*Short task:* Render every line of the material below as a Markdown table with two columns, Entry and Content. Put a running number in Entry and the line itself in Content, and leave out blank lines.

Start

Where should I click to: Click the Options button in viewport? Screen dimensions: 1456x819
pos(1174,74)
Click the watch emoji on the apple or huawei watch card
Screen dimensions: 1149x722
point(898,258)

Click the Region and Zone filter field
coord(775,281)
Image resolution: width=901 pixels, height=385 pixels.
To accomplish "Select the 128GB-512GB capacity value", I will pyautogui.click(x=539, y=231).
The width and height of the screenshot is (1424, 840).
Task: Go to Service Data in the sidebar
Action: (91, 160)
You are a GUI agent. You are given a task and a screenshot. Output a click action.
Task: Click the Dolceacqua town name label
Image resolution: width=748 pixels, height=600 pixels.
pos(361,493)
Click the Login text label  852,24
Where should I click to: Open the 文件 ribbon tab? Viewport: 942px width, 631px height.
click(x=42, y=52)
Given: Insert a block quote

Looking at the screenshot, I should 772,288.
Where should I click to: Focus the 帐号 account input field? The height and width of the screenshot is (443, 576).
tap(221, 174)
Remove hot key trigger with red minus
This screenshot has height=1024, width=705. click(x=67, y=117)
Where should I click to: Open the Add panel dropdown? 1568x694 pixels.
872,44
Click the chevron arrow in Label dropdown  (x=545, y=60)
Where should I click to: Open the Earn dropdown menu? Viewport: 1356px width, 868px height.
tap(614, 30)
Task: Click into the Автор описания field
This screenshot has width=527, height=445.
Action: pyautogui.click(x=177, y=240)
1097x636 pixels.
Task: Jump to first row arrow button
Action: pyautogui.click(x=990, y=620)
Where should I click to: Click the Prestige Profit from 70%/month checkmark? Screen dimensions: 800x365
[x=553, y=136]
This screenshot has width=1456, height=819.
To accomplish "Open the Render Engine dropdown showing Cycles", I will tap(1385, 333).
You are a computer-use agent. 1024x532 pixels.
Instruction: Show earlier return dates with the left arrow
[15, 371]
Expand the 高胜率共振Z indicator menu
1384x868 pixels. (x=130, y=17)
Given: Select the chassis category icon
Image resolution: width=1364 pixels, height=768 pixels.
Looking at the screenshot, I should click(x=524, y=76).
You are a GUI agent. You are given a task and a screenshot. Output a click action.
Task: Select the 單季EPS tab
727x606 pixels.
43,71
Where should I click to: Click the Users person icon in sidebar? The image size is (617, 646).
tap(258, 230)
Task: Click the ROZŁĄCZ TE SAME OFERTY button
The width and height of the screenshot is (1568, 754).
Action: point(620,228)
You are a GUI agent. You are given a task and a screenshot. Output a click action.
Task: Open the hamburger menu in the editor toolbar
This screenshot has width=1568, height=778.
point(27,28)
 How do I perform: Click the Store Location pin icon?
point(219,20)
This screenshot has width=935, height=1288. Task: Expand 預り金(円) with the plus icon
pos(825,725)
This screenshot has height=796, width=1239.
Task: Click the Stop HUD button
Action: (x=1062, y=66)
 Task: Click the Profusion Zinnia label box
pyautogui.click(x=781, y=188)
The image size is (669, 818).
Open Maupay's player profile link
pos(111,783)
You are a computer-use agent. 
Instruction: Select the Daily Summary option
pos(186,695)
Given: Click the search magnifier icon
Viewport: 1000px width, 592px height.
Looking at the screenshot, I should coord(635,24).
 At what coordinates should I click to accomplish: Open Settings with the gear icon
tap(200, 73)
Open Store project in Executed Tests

End

*Written solution:*
| Entry | Content |
|---|---|
| 1 | Where should I click to: Click the Options button in viewport? Screen dimensions: 1456x819 |
| 2 | pos(1174,74) |
| 3 | Click the watch emoji on the apple or huawei watch card |
| 4 | Screen dimensions: 1149x722 |
| 5 | point(898,258) |
| 6 | Click the Region and Zone filter field |
| 7 | coord(775,281) |
| 8 | Image resolution: width=901 pixels, height=385 pixels. |
| 9 | To accomplish "Select the 128GB-512GB capacity value", I will pyautogui.click(x=539, y=231). |
| 10 | The width and height of the screenshot is (1424, 840). |
| 11 | Task: Go to Service Data in the sidebar |
| 12 | Action: (91, 160) |
| 13 | You are a GUI agent. You are given a task and a screenshot. Output a click action. |
| 14 | Task: Click the Dolceacqua town name label |
| 15 | Image resolution: width=748 pixels, height=600 pixels. |
| 16 | pos(361,493) |
| 17 | Click the Login text label  852,24 |
| 18 | Where should I click to: Open the 文件 ribbon tab? Viewport: 942px width, 631px height. |
| 19 | click(x=42, y=52) |
| 20 | Given: Insert a block quote |
| 21 | Looking at the screenshot, I should 772,288. |
| 22 | Where should I click to: Focus the 帐号 account input field? The height and width of the screenshot is (443, 576). |
| 23 | tap(221, 174) |
| 24 | Remove hot key trigger with red minus |
| 25 | This screenshot has height=1024, width=705. click(x=67, y=117) |
| 26 | Where should I click to: Open the Add panel dropdown? 1568x694 pixels. |
| 27 | 872,44 |
| 28 | Click the chevron arrow in Label dropdown  (x=545, y=60) |
| 29 | Where should I click to: Open the Earn dropdown menu? Viewport: 1356px width, 868px height. |
| 30 | tap(614, 30) |
| 31 | Task: Click into the Автор описания field |
| 32 | This screenshot has width=527, height=445. |
| 33 | Action: pyautogui.click(x=177, y=240) |
| 34 | 1097x636 pixels. |
| 35 | Task: Jump to first row arrow button |
| 36 | Action: pyautogui.click(x=990, y=620) |
| 37 | Where should I click to: Click the Prestige Profit from 70%/month checkmark? Screen dimensions: 800x365 |
| 38 | [x=553, y=136] |
| 39 | This screenshot has width=1456, height=819. |
| 40 | To accomplish "Open the Render Engine dropdown showing Cycles", I will tap(1385, 333). |
| 41 | You are a computer-use agent. 1024x532 pixels. |
| 42 | Instruction: Show earlier return dates with the left arrow |
| 43 | [15, 371] |
| 44 | Expand the 高胜率共振Z indicator menu |
| 45 | 1384x868 pixels. (x=130, y=17) |
| 46 | Given: Select the chassis category icon |
| 47 | Image resolution: width=1364 pixels, height=768 pixels. |
| 48 | Looking at the screenshot, I should click(x=524, y=76). |
| 49 | You are a GUI agent. You are given a task and a screenshot. Output a click action. |
| 50 | Task: Select the 單季EPS tab |
| 51 | 727x606 pixels. |
| 52 | 43,71 |
| 53 | Where should I click to: Click the Users person icon in sidebar? The image size is (617, 646). |
| 54 | tap(258, 230) |
| 55 | Task: Click the ROZŁĄCZ TE SAME OFERTY button |
| 56 | The width and height of the screenshot is (1568, 754). |
| 57 | Action: point(620,228) |
| 58 | You are a GUI agent. You are given a task and a screenshot. Output a click action. |
| 59 | Task: Open the hamburger menu in the editor toolbar |
| 60 | This screenshot has width=1568, height=778. |
| 61 | point(27,28) |
| 62 |  How do I perform: Click the Store Location pin icon? |
| 63 | point(219,20) |
| 64 | This screenshot has width=935, height=1288. Task: Expand 預り金(円) with the plus icon |
| 65 | pos(825,725) |
| 66 | This screenshot has height=796, width=1239. |
| 67 | Task: Click the Stop HUD button |
| 68 | Action: (x=1062, y=66) |
| 69 |  Task: Click the Profusion Zinnia label box |
| 70 | pyautogui.click(x=781, y=188) |
| 71 | The image size is (669, 818). |
| 72 | Open Maupay's player profile link |
| 73 | pos(111,783) |
| 74 | You are a computer-use agent.  |
| 75 | Instruction: Select the Daily Summary option |
| 76 | pos(186,695) |
| 77 | Given: Click the search magnifier icon |
| 78 | Viewport: 1000px width, 592px height. |
| 79 | Looking at the screenshot, I should coord(635,24). |
| 80 |  At what coordinates should I click to accomplish: Open Settings with the gear icon |
| 81 | tap(200, 73) |
| 82 | Open Store project in Executed Tests |